Entretien avec Raphaël Enthoven
Compte rendu de la rencontre de Raphaël Enthoven avec les élèves de 2°7 par Aurore Pageaud, élève de cette classe.
Entretien
avec Raphaël Enthoven
Vendredi
8 avril 2016, les secondes 7 ont eu la chance de recevoir un
philosophe dans leur salle de classe ! C’est Raphaël Enthoven
qui nous a fait l’honneur de venir nous parler d’un écrivain
célèbre : Albert Camus. Madame Randon, notre professeure de
français, nous avait fait travailler préalablement en petits
groupes sur différents textes de l’écrivain. C’est alors un
véritable salon de lecture que Raphaël Enthoven a pu trouver là.

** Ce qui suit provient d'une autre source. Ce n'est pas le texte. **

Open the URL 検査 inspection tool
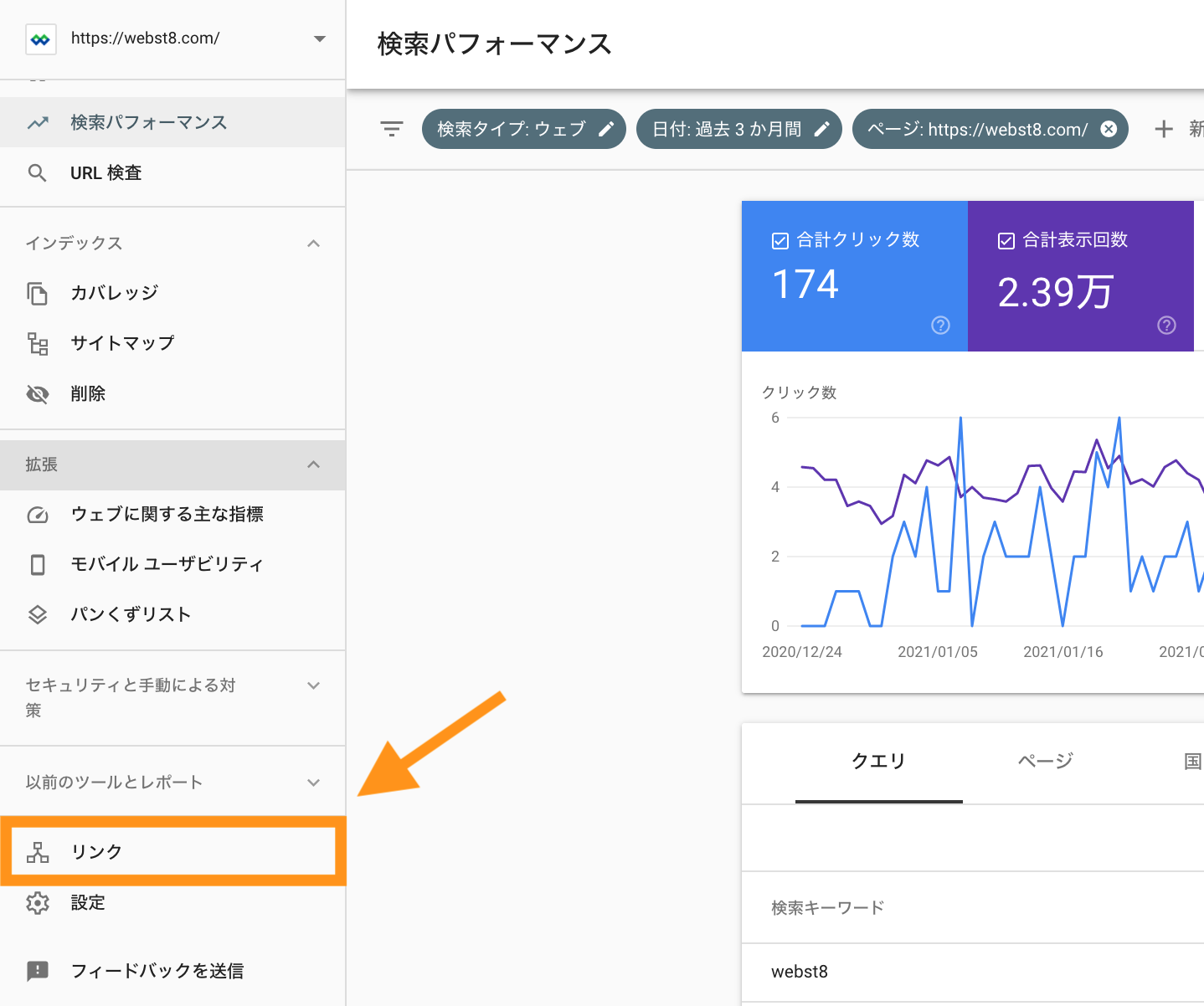 [x=105, y=172]
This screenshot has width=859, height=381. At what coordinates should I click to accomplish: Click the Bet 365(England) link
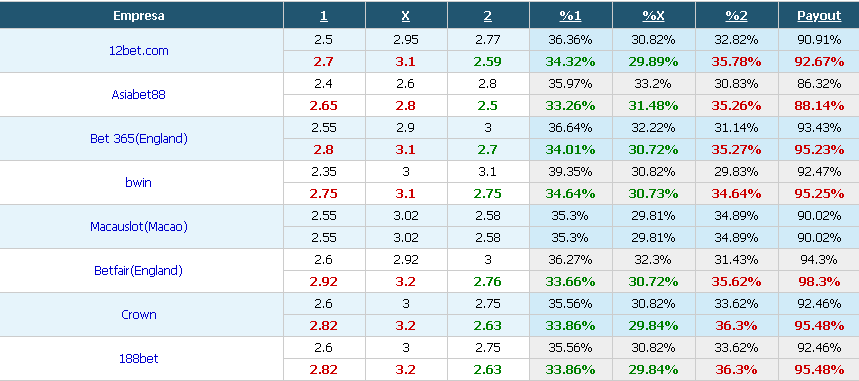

Des élèves ont lu les textes étudiés puis les ont commentés
avant de laisser la parole au philosophe.
Nous
avons débuté l’entretien par une lecture de l’incipit du Mythe
de Sisyphe,
puis par Réflexion
sur la guillotine.
Une lecture de deux textes du recueil « Noces » est
ensuite venue : L’Eté
à Alger et Le
désert.
Puis une élève a lu la demande en mariage de Marie à Meursault
dans l’Etranger.
Pour finir, un texte de « L’été » a été lu,
l’incipit de La Mer
au plus près et son
excipit.
Cette
dernière lecture a soulevé en nous une grande question : Camus
cherche-t-il à dire que, quoiqu’il arrive, nous allons tous
mourir, alors à quoi bon faut-il vivre ? Ou alors, veut-il nous
amener à penser que ce danger permanent qu’est la mort, doit nous
obliger à profiter de la vie ? La lecture de textes étant
finie, Raphaël Enthoven a alors pris la parole et répondu à cette
dernière question à la manière de Camus : « la vie n’a
aucun sens mais tant mieux : on ne demande jamais à quelqu’un
« quel est le sens
de ta vie ? » ou si on le lui demande, c’est par un but,
un rêve à atteindre qu’on va nous répondre. Un but qui s’envole
dès qu’on l’atteint, que l’on s’en approche au profit d’un
autre but. Un cycle perpétuel. Camus veut nous dire que l’ensemble
de nos actions n’est qu’en fait un paravent face à la mort.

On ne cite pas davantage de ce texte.